Source document section start

Cuba Boosts Doctors’ Wages in Bid to Halt Mass Exodus

HAVANA, Cuba (AFP) — Cuban cardiologist Alexey Lopez, 59, is sleeping a bit better since his salary got a bump — part of Government efforts to stop its renowned healthcare system from bleeding doctors amid the island’s worst economic crisis in decades.

But Lopez fears the wage boost will not be enough to lure back his colleagues, who are among some 40,000 Cuban medical staff that quit in 2022 and 2023 according to official figures.

He told AFP, “We were losing sleep” making ends meet before incentive bonuses were introduced last month for night and weekend shifts, seniority, and work in specialised or risky services”.

The communist island has been battling sky-high inflation and shortages since the pandemic. Plus, a tightening of US sanctions in 2021 and structural weaknesses sent the economy into a tailspin.

The bleak circumstances have pushed some five per cent of the population to flee, mostly to the United States, in the biggest wave of emigration since Fidel Castro’s revolution.

Cuba’s famed medical system has also taken a blow, with some healthcare workers leaving the country while others have ditched their white coats for better-paid work elsewhere, like in the tourism industry.

To try to halt the exodus, some 400,000 doctors, nurses and technicians have been given the incentive bonuses.

Not yet enough

The cardiologist Lopez, who works at Havana’s Calixto Garcia Hospital, saw his salary more than double from 6,500 to 17,000 Cuban pesos with the bonuses, meaning he now earns US$141 per month according to the official rate but only US$56 at the street rates which tend to govern prices.

“I know people who have quit, and these measures are not yet enough to encourage them to come back,” he told AFP.

Source document section end
Extracted material section start

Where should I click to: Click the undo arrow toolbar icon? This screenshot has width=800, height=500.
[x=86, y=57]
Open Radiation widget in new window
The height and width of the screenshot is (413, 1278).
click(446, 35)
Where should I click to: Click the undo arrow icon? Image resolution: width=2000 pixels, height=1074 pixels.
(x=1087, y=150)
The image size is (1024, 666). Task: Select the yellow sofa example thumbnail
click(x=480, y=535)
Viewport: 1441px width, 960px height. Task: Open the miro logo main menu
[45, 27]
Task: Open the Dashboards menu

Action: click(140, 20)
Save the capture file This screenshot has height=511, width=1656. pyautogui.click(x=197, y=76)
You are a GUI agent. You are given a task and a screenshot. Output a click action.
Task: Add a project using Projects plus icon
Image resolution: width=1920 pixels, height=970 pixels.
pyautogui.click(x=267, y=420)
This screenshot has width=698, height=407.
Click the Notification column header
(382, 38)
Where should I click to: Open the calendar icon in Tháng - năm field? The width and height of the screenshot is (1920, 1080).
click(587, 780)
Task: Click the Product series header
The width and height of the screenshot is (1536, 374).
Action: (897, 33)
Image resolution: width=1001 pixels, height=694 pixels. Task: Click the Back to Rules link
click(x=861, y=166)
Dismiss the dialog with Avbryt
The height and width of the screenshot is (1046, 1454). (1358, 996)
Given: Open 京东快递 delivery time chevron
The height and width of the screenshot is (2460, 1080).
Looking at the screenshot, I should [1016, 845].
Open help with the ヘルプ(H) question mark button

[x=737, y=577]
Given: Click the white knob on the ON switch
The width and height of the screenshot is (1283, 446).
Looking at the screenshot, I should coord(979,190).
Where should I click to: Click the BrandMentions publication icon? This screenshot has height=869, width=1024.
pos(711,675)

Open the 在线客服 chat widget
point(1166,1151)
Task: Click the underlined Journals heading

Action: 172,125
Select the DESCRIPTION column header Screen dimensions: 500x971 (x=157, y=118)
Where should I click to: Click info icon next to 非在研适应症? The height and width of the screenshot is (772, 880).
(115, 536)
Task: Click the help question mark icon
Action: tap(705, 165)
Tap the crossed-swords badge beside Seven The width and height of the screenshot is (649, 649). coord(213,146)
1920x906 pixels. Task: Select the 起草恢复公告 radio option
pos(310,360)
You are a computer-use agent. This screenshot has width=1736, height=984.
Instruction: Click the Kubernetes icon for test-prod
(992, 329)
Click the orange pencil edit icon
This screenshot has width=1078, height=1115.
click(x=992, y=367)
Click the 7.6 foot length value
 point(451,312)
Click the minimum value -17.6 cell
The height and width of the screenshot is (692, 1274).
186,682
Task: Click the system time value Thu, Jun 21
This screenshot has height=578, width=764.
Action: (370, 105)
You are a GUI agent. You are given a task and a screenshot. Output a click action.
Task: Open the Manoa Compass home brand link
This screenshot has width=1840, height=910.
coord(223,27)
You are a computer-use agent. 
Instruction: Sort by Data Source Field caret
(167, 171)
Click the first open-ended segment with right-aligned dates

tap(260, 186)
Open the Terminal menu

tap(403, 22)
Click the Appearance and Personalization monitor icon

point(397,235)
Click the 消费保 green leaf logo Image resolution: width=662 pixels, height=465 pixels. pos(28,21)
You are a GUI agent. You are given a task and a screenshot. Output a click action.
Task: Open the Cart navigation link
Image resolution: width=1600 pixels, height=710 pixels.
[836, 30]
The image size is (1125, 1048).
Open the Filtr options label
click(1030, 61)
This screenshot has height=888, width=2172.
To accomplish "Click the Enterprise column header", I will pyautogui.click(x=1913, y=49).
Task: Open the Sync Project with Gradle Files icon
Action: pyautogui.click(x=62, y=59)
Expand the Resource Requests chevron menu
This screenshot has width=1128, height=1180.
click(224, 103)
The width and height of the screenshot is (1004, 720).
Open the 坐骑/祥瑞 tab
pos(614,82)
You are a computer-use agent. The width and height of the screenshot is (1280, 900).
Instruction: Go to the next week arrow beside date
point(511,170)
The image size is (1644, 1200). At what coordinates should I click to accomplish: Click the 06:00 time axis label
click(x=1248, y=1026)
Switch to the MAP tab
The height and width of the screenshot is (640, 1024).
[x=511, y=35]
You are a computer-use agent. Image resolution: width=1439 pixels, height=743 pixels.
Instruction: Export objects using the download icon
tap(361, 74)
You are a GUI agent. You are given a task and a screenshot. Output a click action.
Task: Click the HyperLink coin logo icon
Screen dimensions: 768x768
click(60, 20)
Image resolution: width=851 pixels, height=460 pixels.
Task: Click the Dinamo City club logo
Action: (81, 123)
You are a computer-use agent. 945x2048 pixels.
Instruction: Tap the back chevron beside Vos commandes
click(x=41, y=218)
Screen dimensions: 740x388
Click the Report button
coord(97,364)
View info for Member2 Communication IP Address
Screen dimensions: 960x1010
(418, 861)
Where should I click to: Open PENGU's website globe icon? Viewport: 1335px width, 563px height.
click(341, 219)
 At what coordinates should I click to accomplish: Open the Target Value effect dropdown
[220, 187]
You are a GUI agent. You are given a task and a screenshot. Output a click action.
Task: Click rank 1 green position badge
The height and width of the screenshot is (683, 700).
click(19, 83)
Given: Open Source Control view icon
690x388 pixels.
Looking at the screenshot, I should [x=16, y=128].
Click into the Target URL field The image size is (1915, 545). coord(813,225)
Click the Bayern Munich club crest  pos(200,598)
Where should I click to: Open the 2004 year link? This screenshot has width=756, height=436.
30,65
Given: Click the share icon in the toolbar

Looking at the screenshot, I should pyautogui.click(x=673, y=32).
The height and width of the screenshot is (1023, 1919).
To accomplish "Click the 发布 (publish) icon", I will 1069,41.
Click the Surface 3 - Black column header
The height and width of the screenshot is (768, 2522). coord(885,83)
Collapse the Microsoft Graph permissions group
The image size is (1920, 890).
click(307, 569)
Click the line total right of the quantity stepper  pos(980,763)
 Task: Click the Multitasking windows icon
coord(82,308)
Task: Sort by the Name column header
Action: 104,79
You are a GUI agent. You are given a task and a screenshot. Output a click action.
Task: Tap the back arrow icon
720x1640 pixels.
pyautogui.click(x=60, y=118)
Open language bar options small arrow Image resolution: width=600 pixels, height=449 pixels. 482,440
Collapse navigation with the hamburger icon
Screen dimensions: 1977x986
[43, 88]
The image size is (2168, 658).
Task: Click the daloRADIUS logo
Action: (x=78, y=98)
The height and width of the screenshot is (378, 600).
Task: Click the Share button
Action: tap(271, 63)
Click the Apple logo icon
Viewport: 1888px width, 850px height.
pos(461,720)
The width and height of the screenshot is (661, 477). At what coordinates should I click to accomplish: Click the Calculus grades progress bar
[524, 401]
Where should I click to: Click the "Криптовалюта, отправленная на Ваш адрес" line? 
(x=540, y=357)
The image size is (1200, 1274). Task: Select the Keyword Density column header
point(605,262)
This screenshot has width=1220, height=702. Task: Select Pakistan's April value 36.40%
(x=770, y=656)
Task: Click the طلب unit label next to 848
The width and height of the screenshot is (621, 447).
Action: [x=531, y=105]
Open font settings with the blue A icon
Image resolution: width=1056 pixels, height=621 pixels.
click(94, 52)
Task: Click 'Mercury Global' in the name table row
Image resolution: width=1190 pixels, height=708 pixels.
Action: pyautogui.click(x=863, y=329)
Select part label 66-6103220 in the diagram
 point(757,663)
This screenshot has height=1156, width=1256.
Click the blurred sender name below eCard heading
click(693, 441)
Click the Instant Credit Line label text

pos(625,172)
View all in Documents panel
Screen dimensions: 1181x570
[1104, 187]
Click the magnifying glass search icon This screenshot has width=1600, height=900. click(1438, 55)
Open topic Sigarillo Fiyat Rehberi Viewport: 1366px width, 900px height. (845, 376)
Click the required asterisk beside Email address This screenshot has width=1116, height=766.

Extracted material section end

**Task instructions**.
A: Indicate whether each of the following statements agrees with the article on Cuban doctors' wages, answering yes or no and quoting the deciding words of the article exactly. (i) According to official figures, roughly 40,000 Cuban medical staff quit in 2022 and 2023. (ii) With the bonuses, Lopez's salary tripled. (iii) Most of the Cubans who fled went to Spain.
B: Write a continuation of the article on Cuban doctors' wages, beginning after its final sentence.
The data are not required for the work that follows.

**Answers**.
A:
(i) Yes: "some 40,000 Cuban medical staff that quit in 2022 and 2023 according to official figures"
(ii) No: "saw his salary more than double from 6,500 to 17,000 Cuban pesos"
(iii) No: "mostly to the United States"

B:
Physiotherapist Amanda, who preferred not to give her surname, said that despite her salary being increased by a third she will “have to find other solutions to generate money” to survive.

Deputy Health Minister Luis Fernando Navarro told
AFP the measure aimed to “improve the living conditions of staff”, even though he admits “this increase does not respond to the current cost of living in Cuba”.

Navarro said the doctor shortage is mostly being felt in specialised fields.

He said that while the country has general practitioners in all of its health centres, “this is not the case for specialised care” in hospitals or “hyper-specialised care” for complex illnesses.

White-coat diplomacy

The country’s universal health-care system boasts 89 doctors for every 10,000 inhabitants, compared to 33 in France and 35 in the United States, according to World Health Organization.

The export of skilled health-care professionals in so-called “white-coat diplomacy” has been a valuable source of foreign currency, and in some years — such as 2018 — was the country’s main earner, bringing in some six billion dollars.

At home, Cuban doctors often have to buy their own stethoscopes and equipment.

With old heart monitors beeping in the background, Dr Lopez said the economic crisis is being felt “in shortages of doctors, equipment, and medicine”.